Е.П.: Как-то пренебрежительно и не очень-то умело Войнович здесь, в мемуарах, передаёт сельскую речь! В ранней, практически «деревенской прозе», в повести «Мы здесь живём», напечатанной в 1961 году в «Новом мире», он относился к своим персонажам более бережно.

Шукшин бы так о «коллегах», какими бы они ни были, писать бы не стал. У нас есть тому доказательство – рассказ «Мечты». Изложенная от первого лица история молодого парня из деревни, тоскующего в городе на тяжёлой, скучной, грязной работе (как раз такой, какой был занят Шукшин после отъезда из Сросток) и пытающегося вместе с приятелем, таким же деревенским, найти хоть какую-то отдушину в этой беспросветности. Чтобы отдохнуть от набитого как сельди в бочке в бараках или телячьих вагонах «контингента», они ходят… на кладбище:

Скулила душа, тосковала: работу свою на стройке я ненавидел. Мы были с ним разнорабочими, гоняли нас туда-сюда, обижали часто. Особенно почему-то нехорошо возбуждало всех, что мы – только что из деревни, хоть, как я теперь понимаю, сами они, многие, – в недалёком прошлом – тоже пришли из деревни. Но они никак этого не показывали, и всё время шпыняли нас: «Что, мать-перемать, неохота в колхозе работать?».

Вчерашние деревенские и далеко ещё не городские, застрявшие в промежутке, – излюбленная Шукшиным категория персонажей. Они и мучаются, и сами мучают. Он ведь и сам «застрял», и очень крепко!

М.Г.: От люмпен-пролетарской компании и колоритных соседей он в те два года, которые вынужден был обретаться среди них, пытался избавиться неоднократно. Например, два раза подавал заявления в военное училище. Кстати, в описании этого самого поступления-непоступления в военное училище сам Василий Макарович, как минимум, небрежен – очередной случай его мифотворчества, «жизнестроительства», игры в биографию. В автобиографии 1953 года Шукшин пишет: «В 1947 г. я был зачислен в военное училище, но по собственному желанию был отчислен», а в автобиографии 1966 года – что по дороге в училище потерял документы и «в училище явиться не посмел».

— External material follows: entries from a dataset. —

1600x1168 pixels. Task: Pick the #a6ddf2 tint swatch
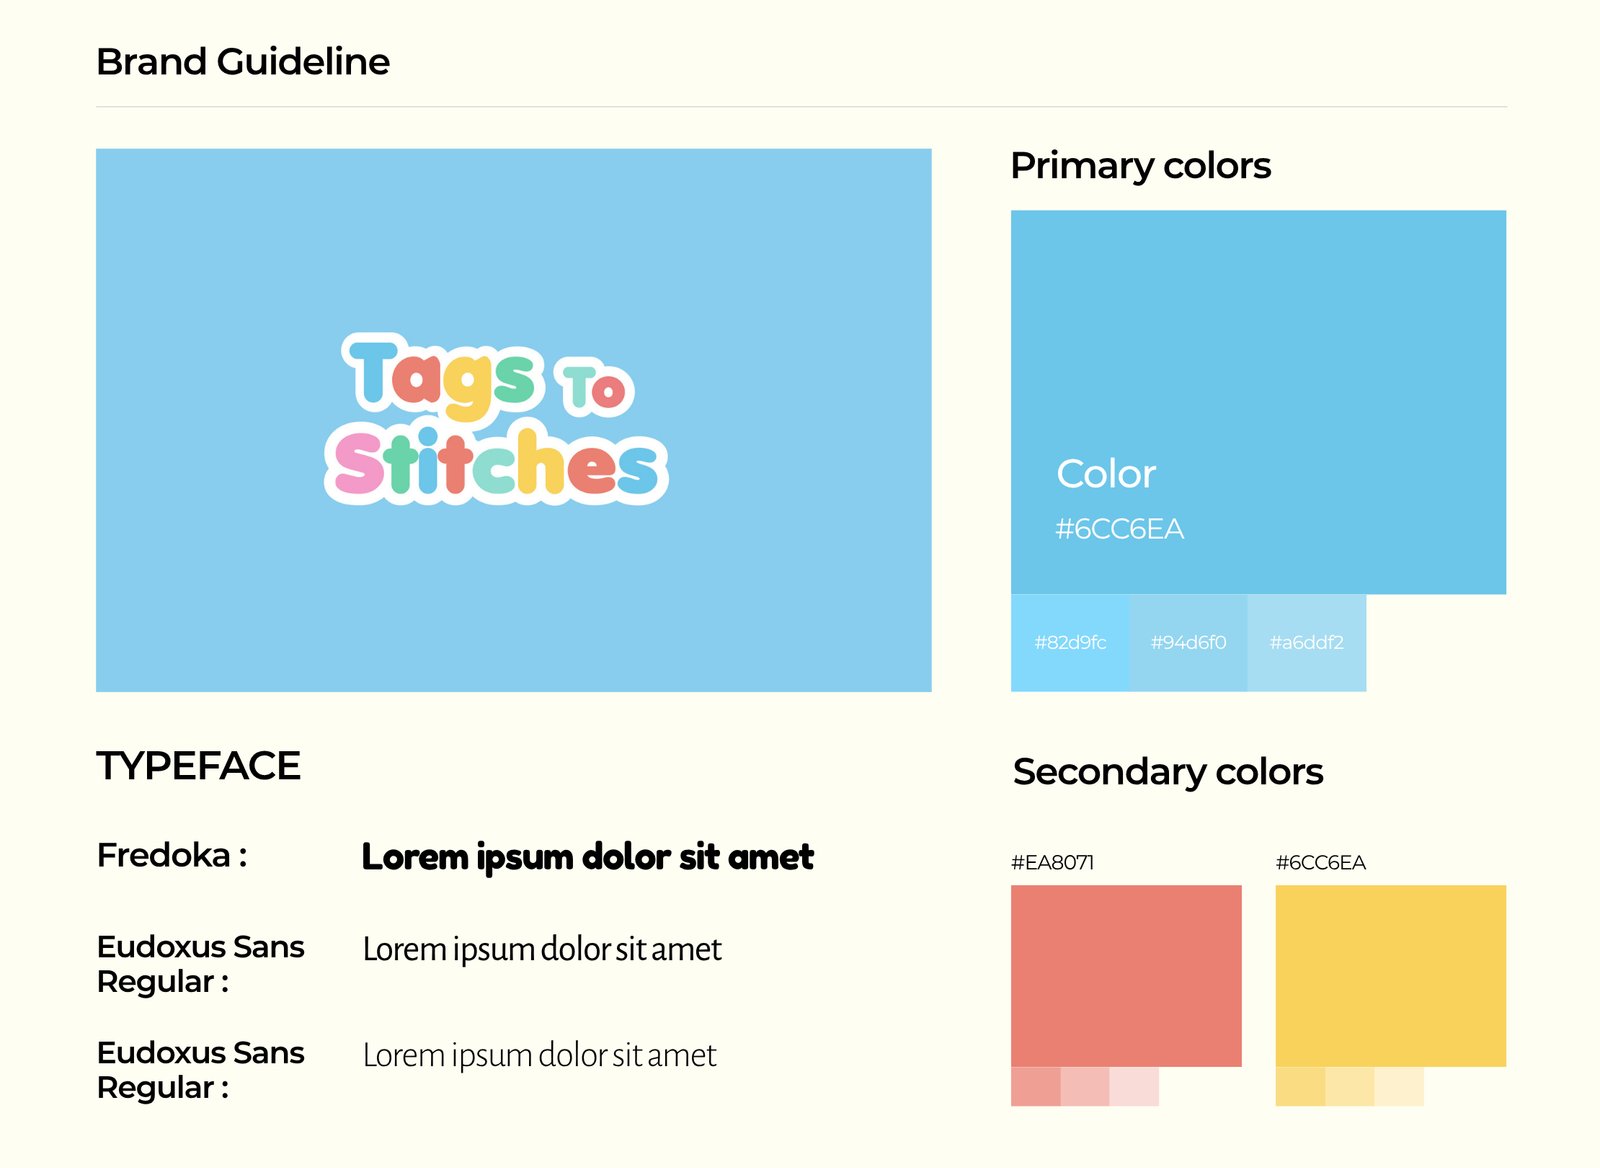(x=1306, y=643)
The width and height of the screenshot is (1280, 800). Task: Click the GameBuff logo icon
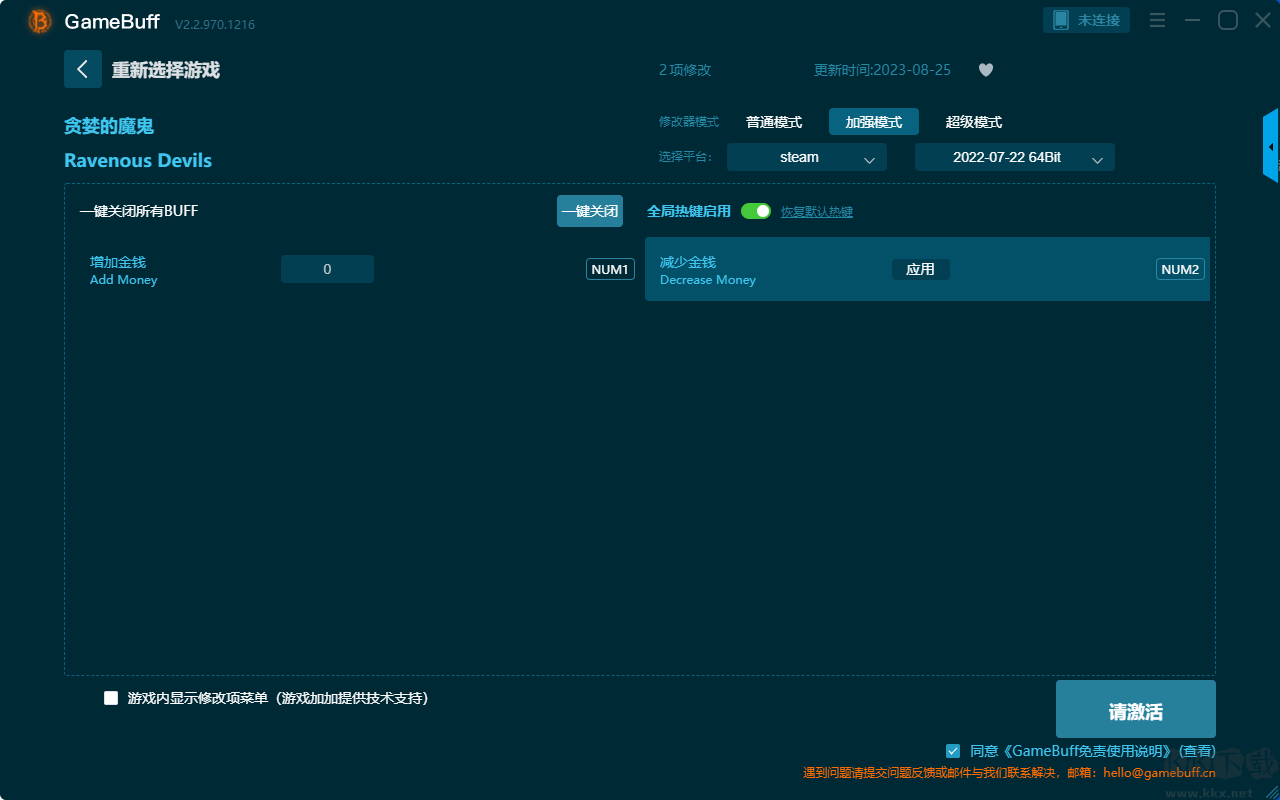pyautogui.click(x=40, y=21)
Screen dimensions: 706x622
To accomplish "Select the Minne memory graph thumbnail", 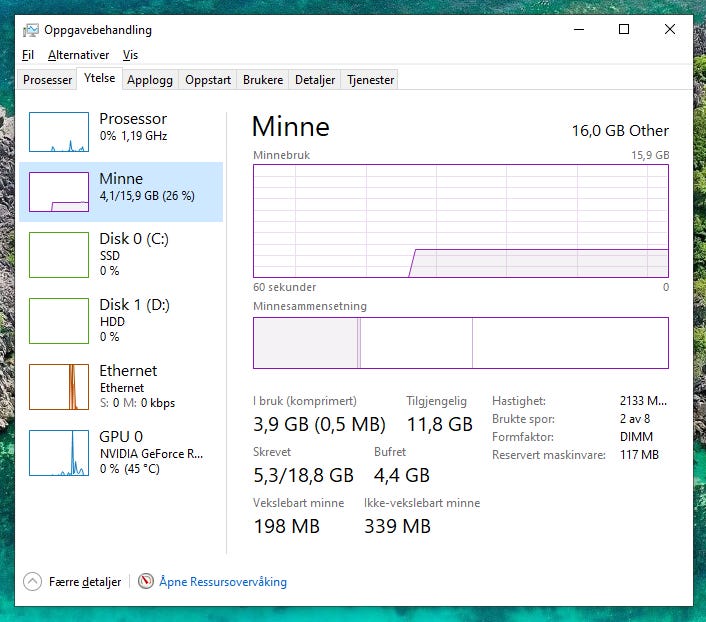I will [59, 192].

Е.П.: Так или иначе, но, думаю, он служить бы не стал всё равно. Он и срочную вон не дослужил: списали по болезни. Хотя, что характерно, все медосмотры находили его здоровым. Видно, испортил себе желудок ещё до армии, на чёрной пролетарской работе, а на флоте здоровье подорвал окончательно.

Вопрос: почему именно в военное училище он рвался, а не в институт? Ответ: у него ведь не было аттестата о среднем образовании, а в военные брали и таких. Конечно, можно было ради аттестата поучиться в вечерней школе, но, как видно, условия тяжёлой работы сделали это невозможным.

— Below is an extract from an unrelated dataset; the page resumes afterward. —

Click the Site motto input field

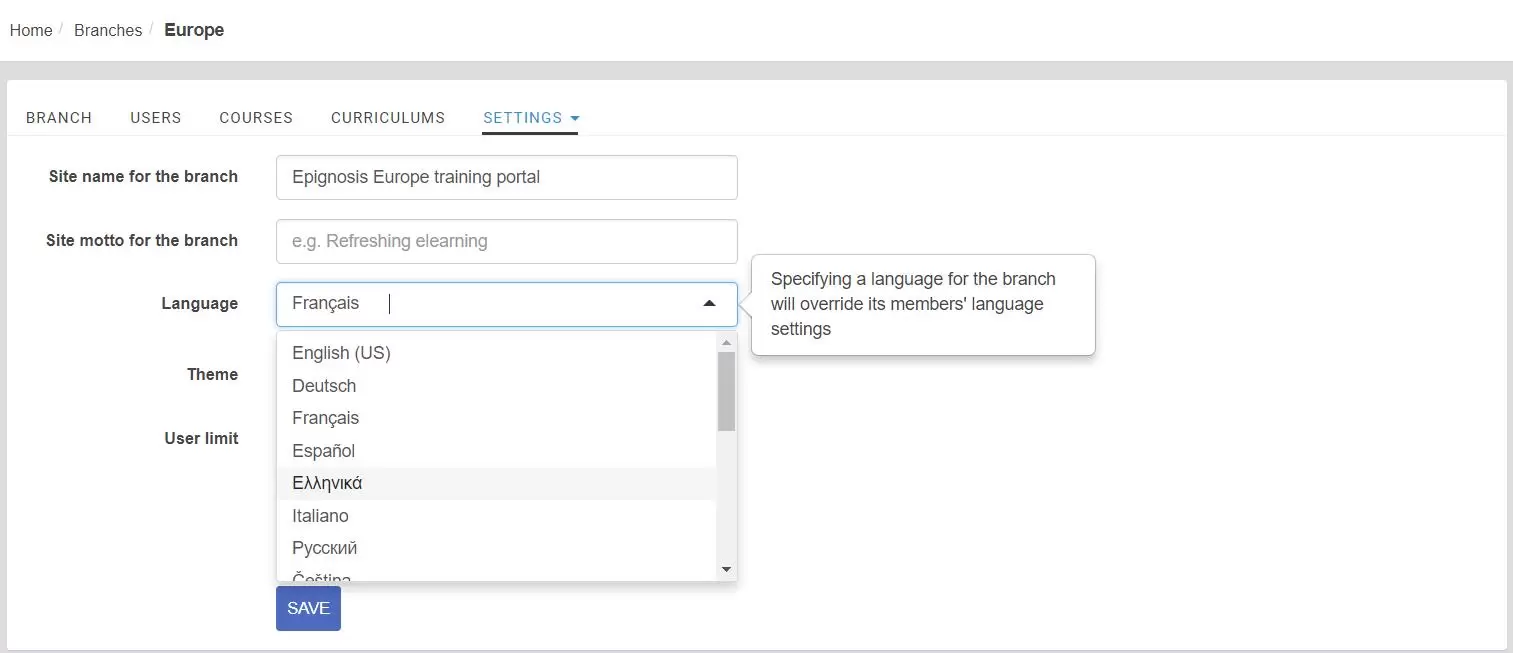coord(506,240)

М.Г.: В общем, призыву на срочную службу Шукшин, полагаю, даже обрадовался. Ведь угроза застрять надолго, а то и на всю жизнь в малоквалифицированных работягах становилась реальностью. Так же, как до этого – в колхозниках. Нет: бежать, бежать оттуда!

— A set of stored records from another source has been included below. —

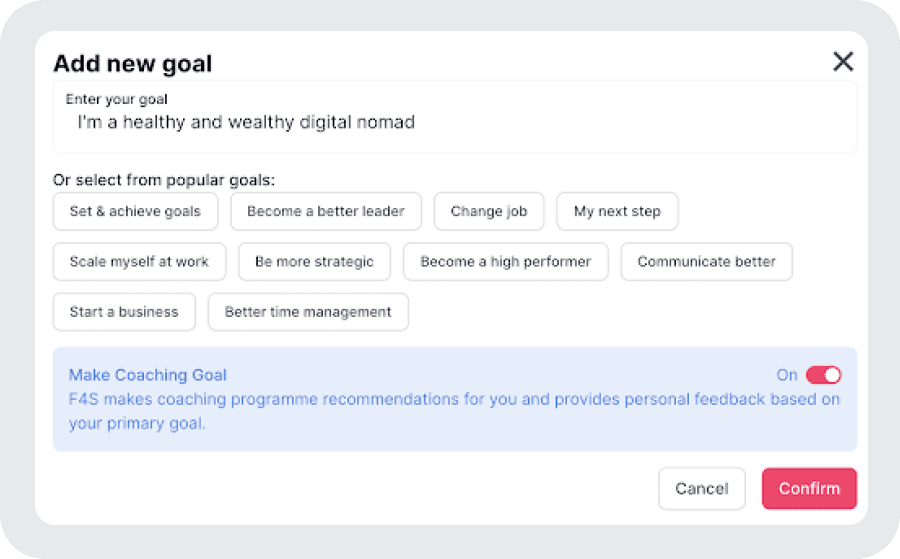Select the My next step goal

coord(617,211)

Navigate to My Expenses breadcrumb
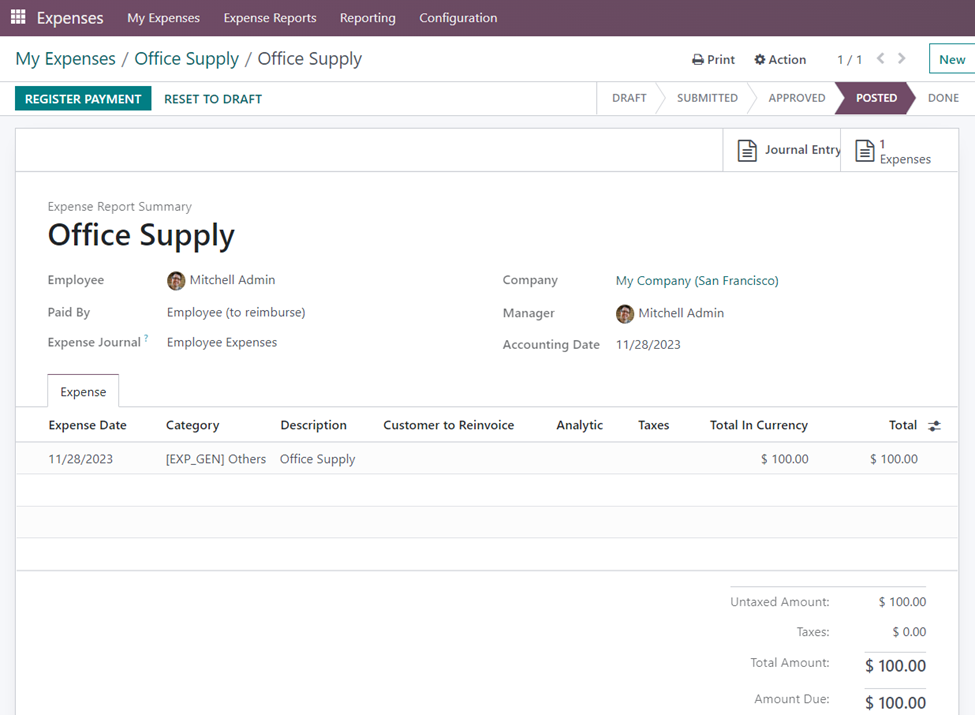[65, 59]
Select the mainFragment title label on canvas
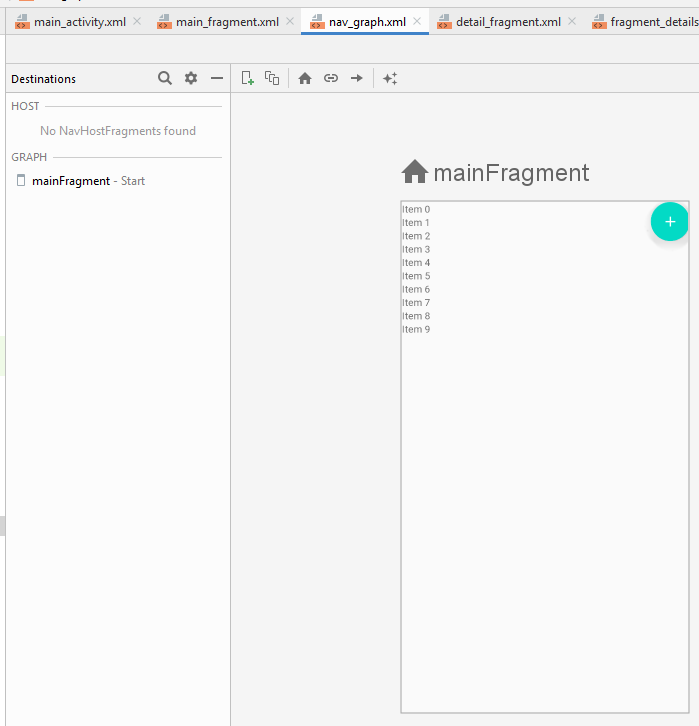699x726 pixels. [x=510, y=173]
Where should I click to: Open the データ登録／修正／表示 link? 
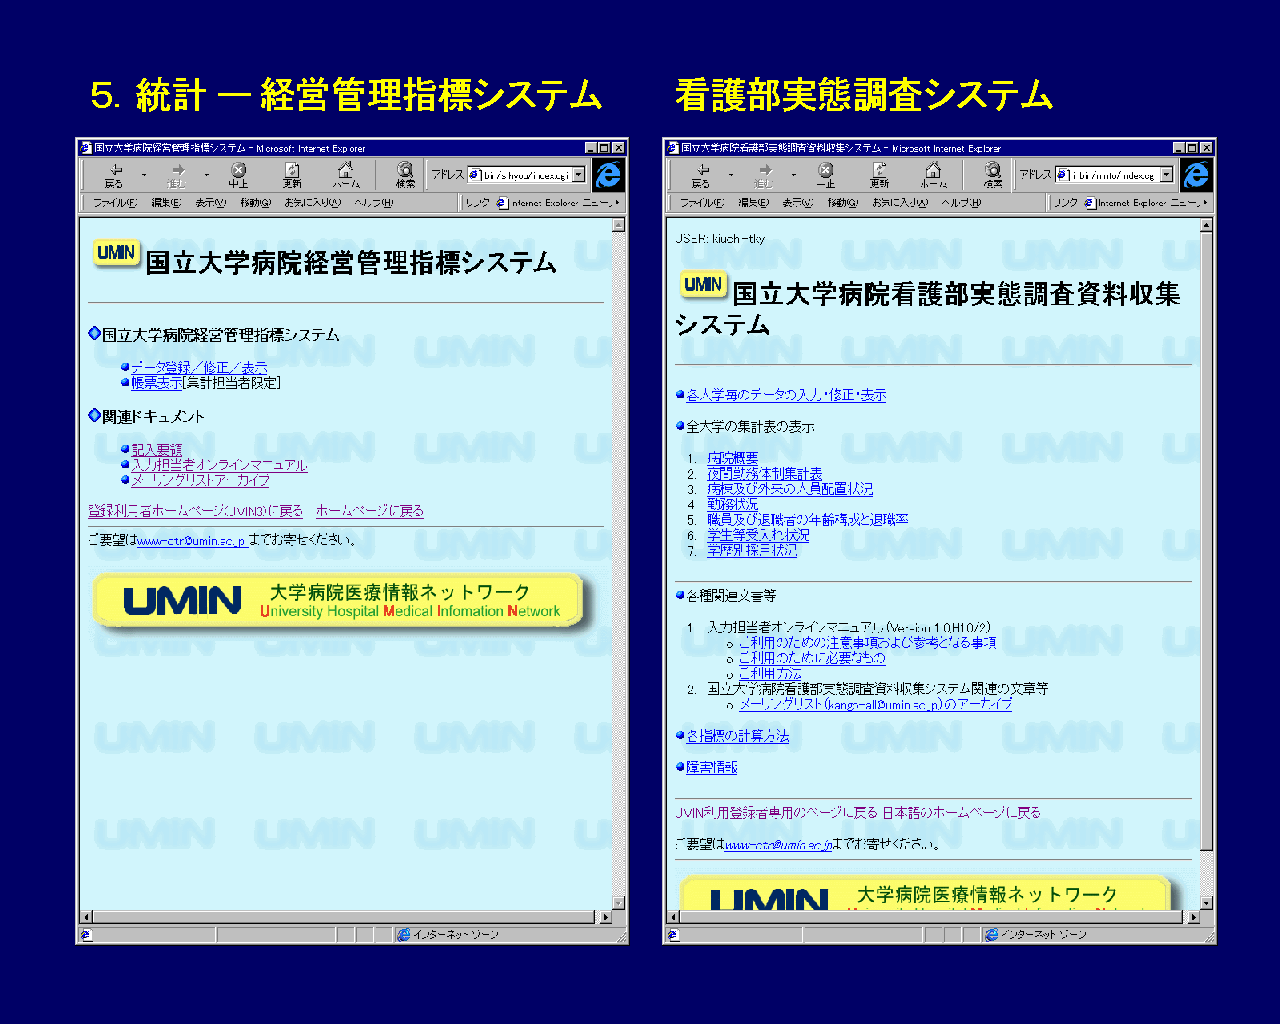[x=199, y=367]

Убежал. Попал во флот. Служил неплохо. Отмечен начальством. Но… Опять он оказался «дяревней»!

Я долго стыдился, что я из деревни и что деревня моя чёрт знает где – далеко. <…> Служил действительную, как на грех, на флоте, где в то время, не знаю, как теперь, витал душок некоторого пижонства: ребятки все в основном из городов, из больших городов, ну я помалкивал со своей деревней.[55]

[51] В.Шукшин. Встреча в Белозёрске [интервью с Василием Шукшиным] / записал А.Беляков // Новый путь. Белозерск, 1974. 14 декабря. С. 3, 4.
[52] В.И.Коробов. Василий Шукшин. Вещее слово. Москва: Молодая гвардия, 2009. Цит. по: http://www.host2k.ru/library/vasiliy-shukshin-veschee-slovo3.html.
[53] Т.Логинова. Как корреспонденты АП посетили народный литературный музей в колонии // Алтайская правда. 14.04.2019.
[54] В.Войнович. Автопортрет. Роман моей жизни. Москва: Эксмо, 2010. С. 234.